INFORMATION SUPPLIED.
______

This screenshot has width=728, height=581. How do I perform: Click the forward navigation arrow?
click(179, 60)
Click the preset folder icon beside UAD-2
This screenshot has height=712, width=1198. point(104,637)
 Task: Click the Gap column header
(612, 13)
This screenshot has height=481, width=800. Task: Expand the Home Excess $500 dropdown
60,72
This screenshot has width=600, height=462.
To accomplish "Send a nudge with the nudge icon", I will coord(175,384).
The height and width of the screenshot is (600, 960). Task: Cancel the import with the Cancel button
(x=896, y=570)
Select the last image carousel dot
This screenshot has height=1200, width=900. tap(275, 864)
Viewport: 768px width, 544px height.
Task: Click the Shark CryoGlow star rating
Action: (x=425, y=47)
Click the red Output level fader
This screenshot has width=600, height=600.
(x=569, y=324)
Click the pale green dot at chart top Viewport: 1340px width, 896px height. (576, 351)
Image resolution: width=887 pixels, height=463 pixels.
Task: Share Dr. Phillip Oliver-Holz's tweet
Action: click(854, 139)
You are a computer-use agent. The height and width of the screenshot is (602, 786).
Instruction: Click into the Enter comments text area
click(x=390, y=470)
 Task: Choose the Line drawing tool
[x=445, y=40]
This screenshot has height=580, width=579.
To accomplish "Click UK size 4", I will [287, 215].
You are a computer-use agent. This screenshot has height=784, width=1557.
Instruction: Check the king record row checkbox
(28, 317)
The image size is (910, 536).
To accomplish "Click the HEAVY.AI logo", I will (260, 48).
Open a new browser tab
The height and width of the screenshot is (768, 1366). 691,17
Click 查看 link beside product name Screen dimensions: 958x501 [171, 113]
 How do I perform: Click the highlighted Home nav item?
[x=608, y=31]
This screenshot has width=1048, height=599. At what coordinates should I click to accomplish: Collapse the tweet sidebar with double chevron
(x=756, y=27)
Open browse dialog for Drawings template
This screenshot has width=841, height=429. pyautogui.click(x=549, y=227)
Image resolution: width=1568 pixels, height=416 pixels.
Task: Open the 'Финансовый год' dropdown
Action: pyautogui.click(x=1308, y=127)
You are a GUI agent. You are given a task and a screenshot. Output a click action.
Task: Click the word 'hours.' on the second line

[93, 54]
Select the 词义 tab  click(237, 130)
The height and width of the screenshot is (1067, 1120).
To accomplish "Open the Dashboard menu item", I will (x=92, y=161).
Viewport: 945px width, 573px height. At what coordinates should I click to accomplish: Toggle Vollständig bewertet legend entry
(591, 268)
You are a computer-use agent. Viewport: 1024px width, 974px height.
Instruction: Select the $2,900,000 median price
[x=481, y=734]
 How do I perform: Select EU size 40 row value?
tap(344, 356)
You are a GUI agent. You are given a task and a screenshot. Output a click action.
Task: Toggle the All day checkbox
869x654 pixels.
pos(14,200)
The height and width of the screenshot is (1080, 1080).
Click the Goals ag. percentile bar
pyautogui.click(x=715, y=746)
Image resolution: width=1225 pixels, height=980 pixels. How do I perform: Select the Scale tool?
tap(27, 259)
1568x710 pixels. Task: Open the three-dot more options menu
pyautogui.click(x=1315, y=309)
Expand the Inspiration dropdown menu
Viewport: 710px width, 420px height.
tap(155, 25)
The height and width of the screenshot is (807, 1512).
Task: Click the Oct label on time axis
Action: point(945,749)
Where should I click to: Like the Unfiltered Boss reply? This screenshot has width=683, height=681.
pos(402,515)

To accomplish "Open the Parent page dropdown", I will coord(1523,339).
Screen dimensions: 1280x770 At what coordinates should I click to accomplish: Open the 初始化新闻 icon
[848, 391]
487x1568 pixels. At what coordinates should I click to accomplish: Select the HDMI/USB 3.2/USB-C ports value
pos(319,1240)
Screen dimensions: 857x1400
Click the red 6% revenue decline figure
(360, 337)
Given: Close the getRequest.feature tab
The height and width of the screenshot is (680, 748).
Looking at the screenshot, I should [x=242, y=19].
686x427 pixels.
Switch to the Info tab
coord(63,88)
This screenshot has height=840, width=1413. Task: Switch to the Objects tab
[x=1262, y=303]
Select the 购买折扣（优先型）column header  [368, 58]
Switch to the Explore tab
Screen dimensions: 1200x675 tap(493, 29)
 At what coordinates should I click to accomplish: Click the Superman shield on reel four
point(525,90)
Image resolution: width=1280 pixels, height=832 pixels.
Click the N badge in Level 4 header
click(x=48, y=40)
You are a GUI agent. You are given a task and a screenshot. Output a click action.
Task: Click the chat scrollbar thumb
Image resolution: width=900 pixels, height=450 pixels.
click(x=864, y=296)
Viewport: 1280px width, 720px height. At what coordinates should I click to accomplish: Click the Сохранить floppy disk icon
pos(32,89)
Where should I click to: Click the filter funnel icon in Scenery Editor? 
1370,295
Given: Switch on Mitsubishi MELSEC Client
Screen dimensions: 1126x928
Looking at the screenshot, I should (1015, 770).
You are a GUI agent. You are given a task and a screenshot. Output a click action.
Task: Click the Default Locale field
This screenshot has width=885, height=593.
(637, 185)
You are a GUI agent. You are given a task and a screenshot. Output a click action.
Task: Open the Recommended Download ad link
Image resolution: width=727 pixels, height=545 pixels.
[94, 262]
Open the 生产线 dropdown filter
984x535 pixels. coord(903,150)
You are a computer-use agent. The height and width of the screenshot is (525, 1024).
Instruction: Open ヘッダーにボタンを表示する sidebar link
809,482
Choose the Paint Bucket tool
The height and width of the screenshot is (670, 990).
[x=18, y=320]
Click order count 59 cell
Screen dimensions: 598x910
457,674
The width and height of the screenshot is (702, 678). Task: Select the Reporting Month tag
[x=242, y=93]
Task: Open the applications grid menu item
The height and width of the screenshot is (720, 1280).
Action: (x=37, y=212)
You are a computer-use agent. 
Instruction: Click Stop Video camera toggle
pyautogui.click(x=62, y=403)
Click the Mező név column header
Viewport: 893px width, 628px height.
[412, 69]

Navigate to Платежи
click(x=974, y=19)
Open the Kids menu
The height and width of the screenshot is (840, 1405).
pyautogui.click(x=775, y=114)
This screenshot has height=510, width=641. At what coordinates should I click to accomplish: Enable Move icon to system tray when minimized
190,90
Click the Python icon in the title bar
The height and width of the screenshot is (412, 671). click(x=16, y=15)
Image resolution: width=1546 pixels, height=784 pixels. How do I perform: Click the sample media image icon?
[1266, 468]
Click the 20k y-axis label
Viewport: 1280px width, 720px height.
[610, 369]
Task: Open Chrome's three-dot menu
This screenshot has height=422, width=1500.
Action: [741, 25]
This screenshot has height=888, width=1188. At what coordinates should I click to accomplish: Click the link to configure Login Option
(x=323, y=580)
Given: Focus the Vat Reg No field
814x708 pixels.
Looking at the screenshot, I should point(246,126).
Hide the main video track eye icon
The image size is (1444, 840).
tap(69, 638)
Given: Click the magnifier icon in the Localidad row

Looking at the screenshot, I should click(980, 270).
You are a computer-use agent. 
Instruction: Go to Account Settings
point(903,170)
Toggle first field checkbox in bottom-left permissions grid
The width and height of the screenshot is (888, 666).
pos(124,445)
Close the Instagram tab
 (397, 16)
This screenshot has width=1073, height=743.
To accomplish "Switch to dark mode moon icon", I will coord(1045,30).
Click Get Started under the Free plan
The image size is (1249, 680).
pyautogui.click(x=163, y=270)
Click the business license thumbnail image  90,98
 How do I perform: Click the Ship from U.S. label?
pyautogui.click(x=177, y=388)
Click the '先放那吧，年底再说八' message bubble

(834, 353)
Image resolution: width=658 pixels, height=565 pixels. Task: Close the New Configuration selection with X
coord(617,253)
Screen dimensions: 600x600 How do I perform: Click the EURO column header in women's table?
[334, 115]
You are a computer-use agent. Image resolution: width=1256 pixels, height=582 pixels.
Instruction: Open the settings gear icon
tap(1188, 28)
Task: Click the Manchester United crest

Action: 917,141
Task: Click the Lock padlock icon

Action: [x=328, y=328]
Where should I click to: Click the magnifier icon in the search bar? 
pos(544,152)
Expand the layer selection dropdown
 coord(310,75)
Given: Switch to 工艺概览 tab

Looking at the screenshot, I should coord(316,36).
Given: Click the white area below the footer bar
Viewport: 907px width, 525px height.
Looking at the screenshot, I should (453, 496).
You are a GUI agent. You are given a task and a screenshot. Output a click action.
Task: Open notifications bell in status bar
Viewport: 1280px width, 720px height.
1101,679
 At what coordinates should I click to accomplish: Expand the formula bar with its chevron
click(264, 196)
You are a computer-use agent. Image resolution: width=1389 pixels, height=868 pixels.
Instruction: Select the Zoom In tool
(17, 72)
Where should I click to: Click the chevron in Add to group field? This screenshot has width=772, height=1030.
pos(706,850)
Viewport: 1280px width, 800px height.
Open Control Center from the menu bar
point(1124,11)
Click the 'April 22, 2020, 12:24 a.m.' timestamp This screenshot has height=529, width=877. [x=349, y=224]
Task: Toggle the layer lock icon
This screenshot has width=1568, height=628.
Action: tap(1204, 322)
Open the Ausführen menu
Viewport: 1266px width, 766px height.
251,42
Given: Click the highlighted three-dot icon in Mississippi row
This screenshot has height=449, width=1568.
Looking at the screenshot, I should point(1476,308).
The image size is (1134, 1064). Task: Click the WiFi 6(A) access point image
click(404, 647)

______

INSTRUCTIONS FOR THE TASK.
From the records above, reproduce exactly the lines from the one with "Click the 'April" to the one with "Task: Toggle the layer lock icon", both included, and no others.

SOLUTION.
Click the 'April 22, 2020, 12:24 a.m.' timestamp This screenshot has height=529, width=877. [x=349, y=224]
Task: Toggle the layer lock icon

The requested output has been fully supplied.